The Characterization of Basic Petroleum Extracts by High-Resolution Mass Spectrometry and Simultaneous Orthogonal Acceleration Time-of-Flight−Magnet Scanning Tandem Mass Spectrometry

Abstract

A hybrid double-focusing high-resolution magnetic sector−orthogonal acceleration time-of-flight (oa-TOF) tandem mass spectrometer has been used for the characterization of the basic compounds in a whole crude oil and its 400−414 °C distillation cut. Detailed compositional characterization is obtained from high-resolution experiments. Structural information is obtained from automated magnet scanning mass spectroscopy (MS/MS) experiments that are conducted by continuous oa-TOF data acquisition and simultaneous scanning of the magnet.
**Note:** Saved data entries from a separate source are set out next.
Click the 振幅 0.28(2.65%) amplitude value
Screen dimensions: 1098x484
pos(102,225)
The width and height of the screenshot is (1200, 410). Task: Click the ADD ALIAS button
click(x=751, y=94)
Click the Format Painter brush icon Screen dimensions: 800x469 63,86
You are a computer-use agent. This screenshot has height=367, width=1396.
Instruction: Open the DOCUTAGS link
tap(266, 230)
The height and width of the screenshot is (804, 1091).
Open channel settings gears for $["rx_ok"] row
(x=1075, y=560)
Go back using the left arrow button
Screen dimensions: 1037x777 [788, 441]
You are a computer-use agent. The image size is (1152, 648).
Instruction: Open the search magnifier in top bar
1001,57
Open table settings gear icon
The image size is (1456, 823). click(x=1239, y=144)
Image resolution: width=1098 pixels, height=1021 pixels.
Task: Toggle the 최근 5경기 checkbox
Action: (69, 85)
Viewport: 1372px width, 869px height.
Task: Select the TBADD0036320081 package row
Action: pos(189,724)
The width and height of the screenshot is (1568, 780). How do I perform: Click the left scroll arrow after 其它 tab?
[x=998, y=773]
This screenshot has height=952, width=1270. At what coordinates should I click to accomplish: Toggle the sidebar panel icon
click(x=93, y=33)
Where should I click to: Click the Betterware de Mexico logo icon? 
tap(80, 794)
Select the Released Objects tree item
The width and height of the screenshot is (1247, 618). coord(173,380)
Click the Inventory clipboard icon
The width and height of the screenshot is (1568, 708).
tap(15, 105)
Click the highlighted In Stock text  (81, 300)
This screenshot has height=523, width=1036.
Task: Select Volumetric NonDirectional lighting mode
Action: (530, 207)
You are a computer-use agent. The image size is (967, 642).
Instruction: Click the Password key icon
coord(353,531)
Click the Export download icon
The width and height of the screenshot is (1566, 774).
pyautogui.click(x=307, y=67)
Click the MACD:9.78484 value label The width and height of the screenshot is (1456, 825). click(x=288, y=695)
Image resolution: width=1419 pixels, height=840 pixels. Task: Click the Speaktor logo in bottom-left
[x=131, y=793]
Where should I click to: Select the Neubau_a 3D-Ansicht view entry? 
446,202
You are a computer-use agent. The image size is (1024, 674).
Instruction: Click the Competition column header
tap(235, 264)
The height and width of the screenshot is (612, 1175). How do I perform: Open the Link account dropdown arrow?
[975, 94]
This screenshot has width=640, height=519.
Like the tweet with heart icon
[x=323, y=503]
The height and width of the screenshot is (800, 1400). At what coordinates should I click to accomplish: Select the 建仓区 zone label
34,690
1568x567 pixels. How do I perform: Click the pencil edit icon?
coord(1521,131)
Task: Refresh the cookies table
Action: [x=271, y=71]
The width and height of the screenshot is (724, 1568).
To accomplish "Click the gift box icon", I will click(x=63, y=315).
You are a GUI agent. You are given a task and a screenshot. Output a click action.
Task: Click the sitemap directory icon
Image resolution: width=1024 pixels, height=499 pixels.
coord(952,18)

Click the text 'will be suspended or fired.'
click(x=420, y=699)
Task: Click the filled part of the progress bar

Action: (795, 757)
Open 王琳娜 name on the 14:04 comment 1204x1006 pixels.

Solid-phase weak cation exchange is used to remove the basic compounds from the hydrocarbon matrix. Samples are introduced into the mass spectrometer via a dynamic batch inlet system. Molecular ions are produced by charge exchange chemical ionization. The most-abundant compounds in the two basic extracts are due to the CnH2n+zN and CnH2n+zNS compound classes. Other compound classes of lower concentration are also detected (−NO, −SON, −NO2, −O, −SO, −O2, −SO2). The contour plot of the MS/MS data for the 400−414 °C extract has revealed two characteristic peak patterns: (i) a series of peaks parallel to the precursor ion series, containing information about the degree of alkyl substitution, and (ii) a series of peaks parallel to the MS-1 axis containing information about the aromatic nuclei. Despite the complexity of the data, a substantial structural similarity between the various basic nitrogen compounds is indicated by the two peak patterns. The important capability of the simultaneous MS/MS method to provide structural information about isobaric peak components is demonstrated. The chemical formulas of selected isobaric precursor ions are validated, and structures consistent with their product ion spectra are proposed.